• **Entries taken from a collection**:
= Beginning of Section =

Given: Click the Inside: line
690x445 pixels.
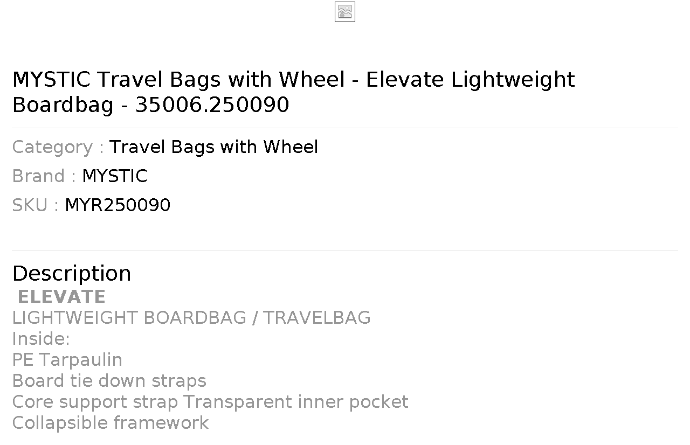Looking at the screenshot, I should (41, 339).
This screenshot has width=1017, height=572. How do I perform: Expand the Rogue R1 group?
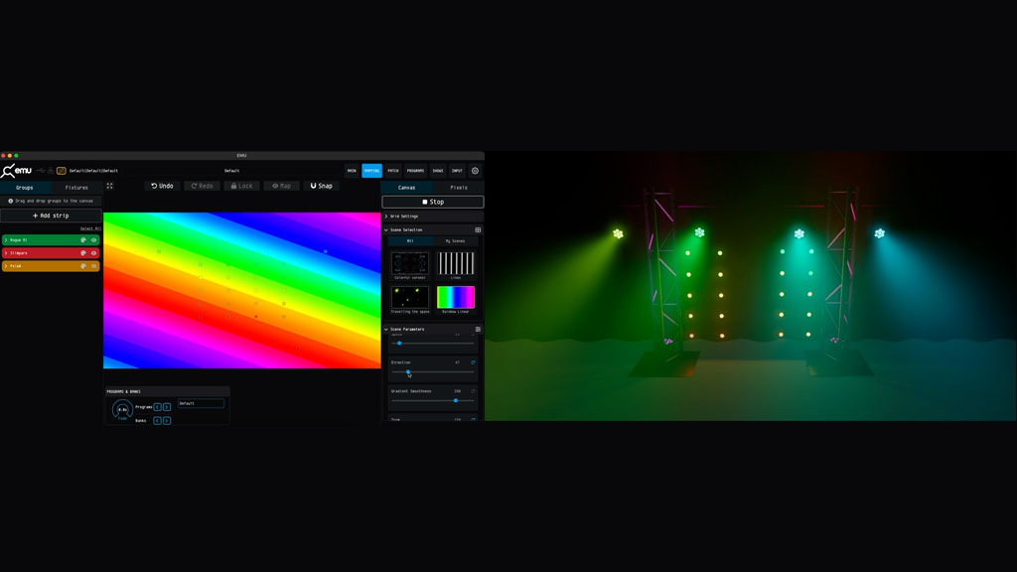click(x=6, y=240)
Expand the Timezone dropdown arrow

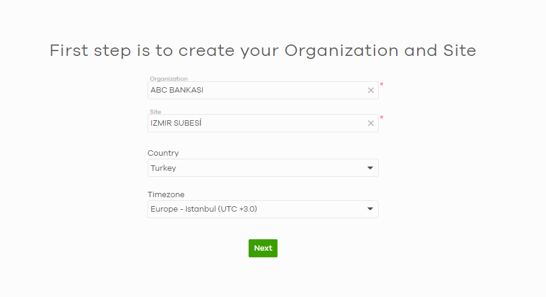(x=370, y=209)
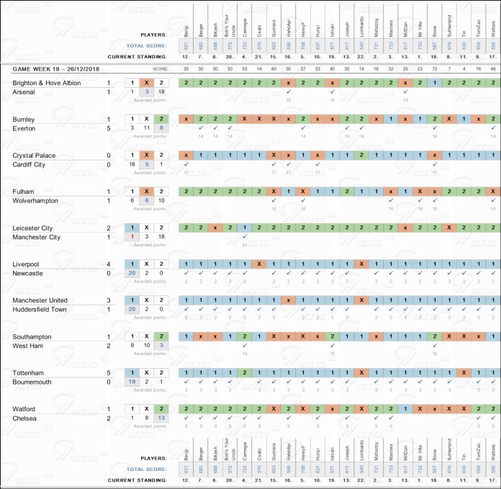501x489 pixels.
Task: Click the 20 points value under Manchester United
Action: pyautogui.click(x=131, y=309)
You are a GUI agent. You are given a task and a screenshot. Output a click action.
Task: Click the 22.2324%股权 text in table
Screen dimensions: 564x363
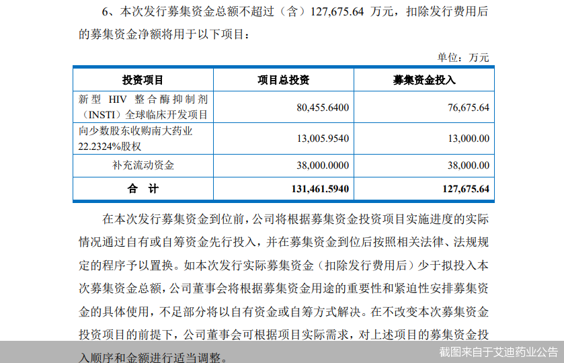pos(110,146)
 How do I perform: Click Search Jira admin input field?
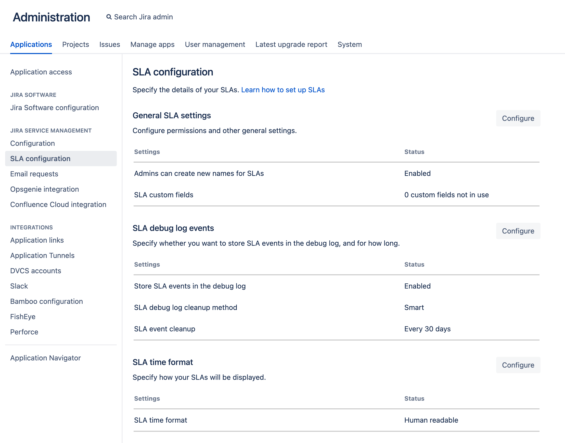tap(143, 17)
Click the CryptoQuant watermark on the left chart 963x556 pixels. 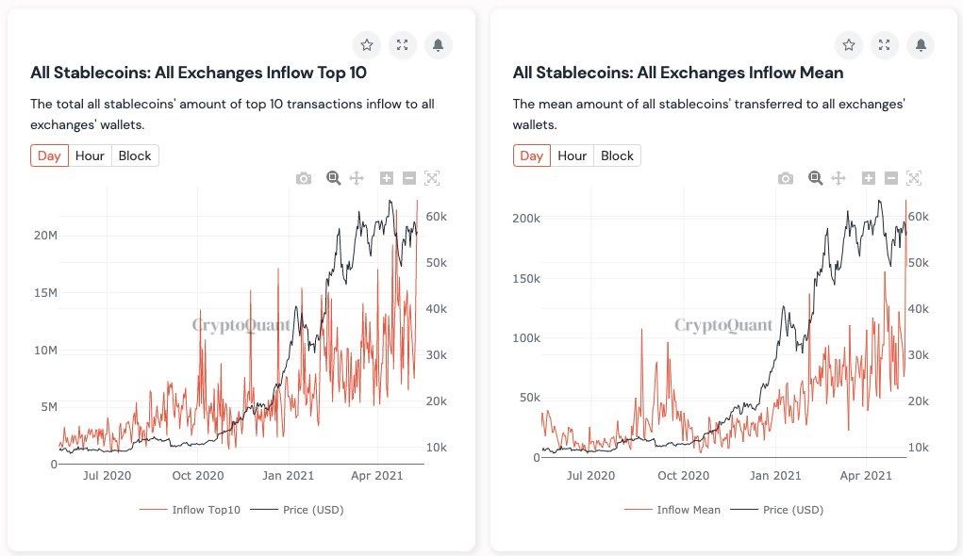(241, 324)
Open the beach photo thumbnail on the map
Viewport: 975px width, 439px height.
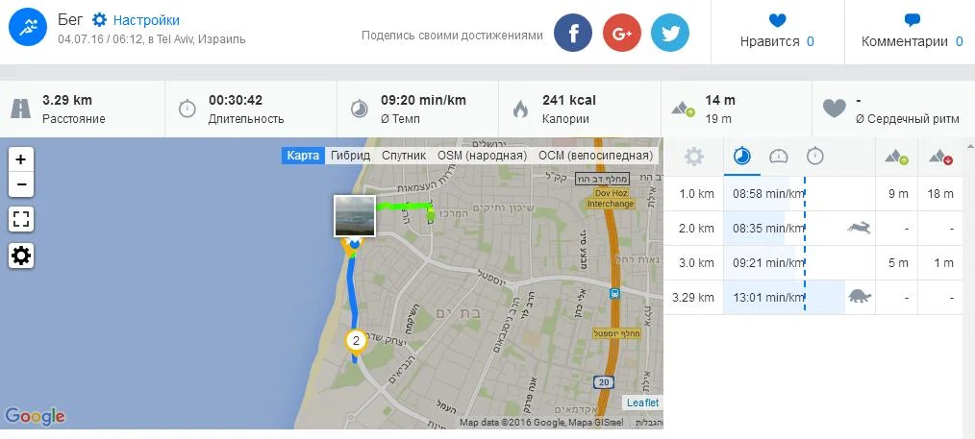(355, 216)
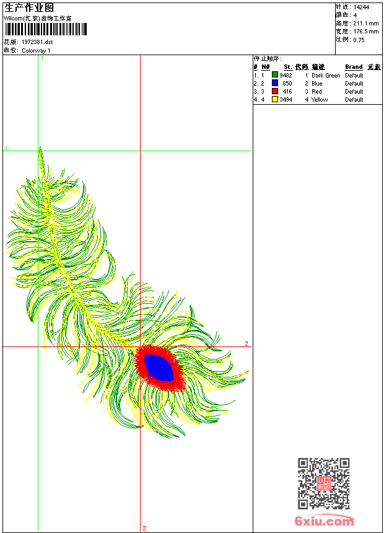
Task: Click the red stamp inside the QR code
Action: tap(323, 483)
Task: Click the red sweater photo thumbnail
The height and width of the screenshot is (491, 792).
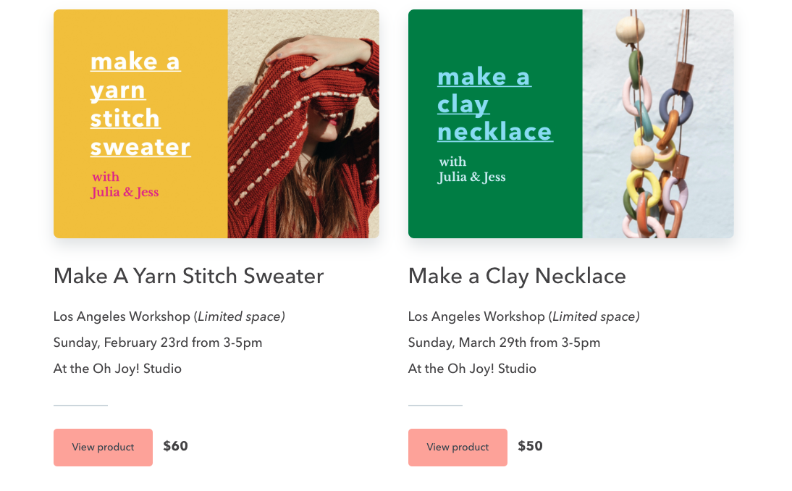Action: (304, 123)

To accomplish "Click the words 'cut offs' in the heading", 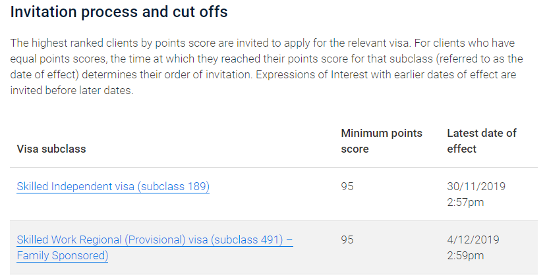I will 204,13.
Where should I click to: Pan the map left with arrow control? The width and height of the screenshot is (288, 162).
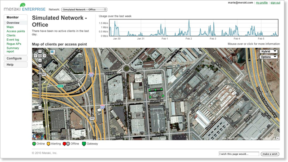tap(36, 56)
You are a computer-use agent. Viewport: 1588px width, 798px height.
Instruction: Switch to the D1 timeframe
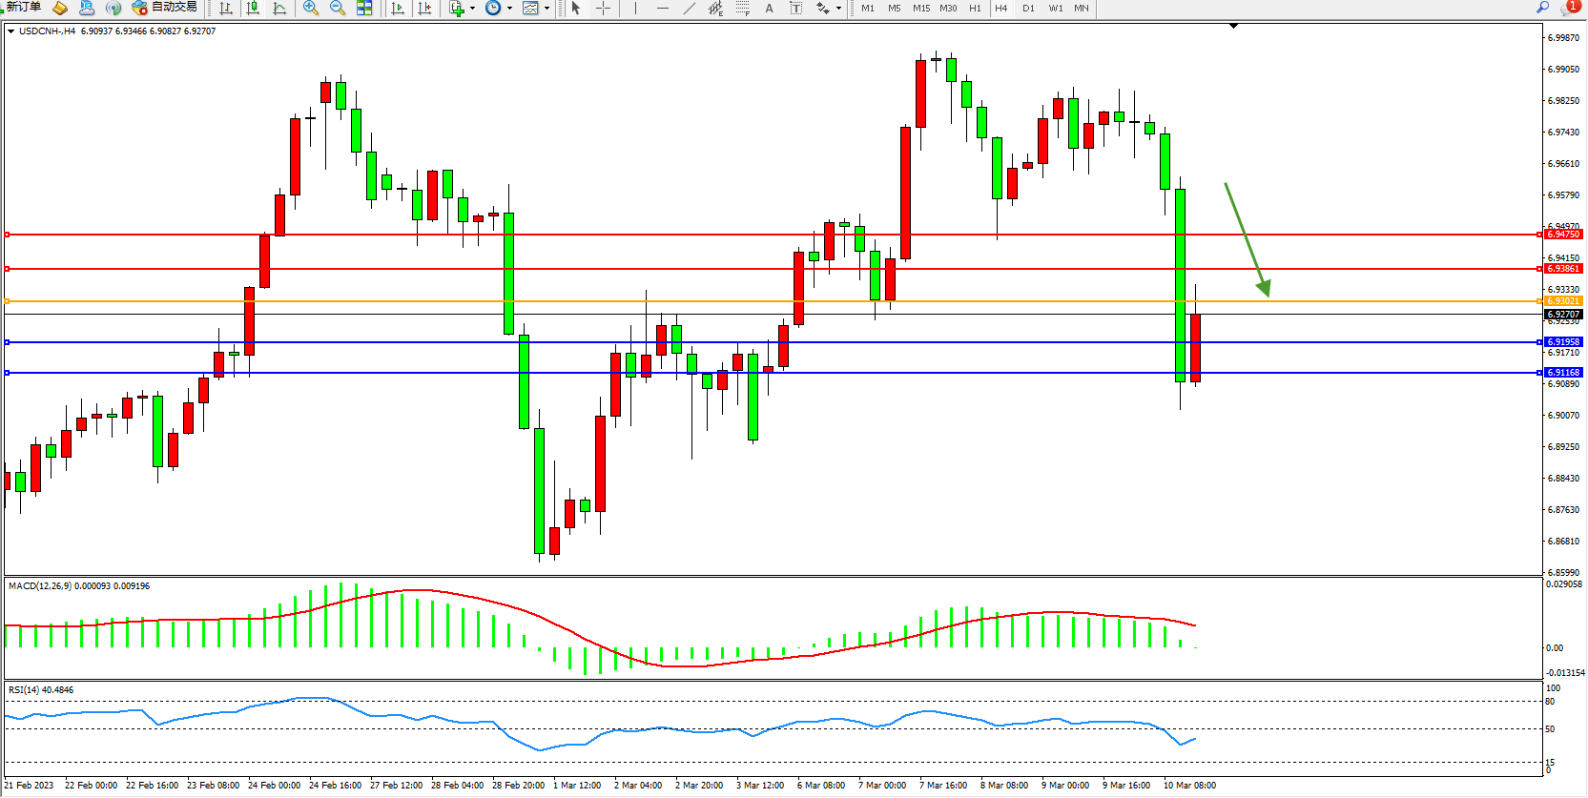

= End of Section =

• **EXERCISE BRIEF**: All lines in the records above that contain "photo" are to be reported.

• **SOLUTION FOR THIS PROBLEM**:
Open the beach photo thumbnail on the map
Task: Click the red sweater photo thumbnail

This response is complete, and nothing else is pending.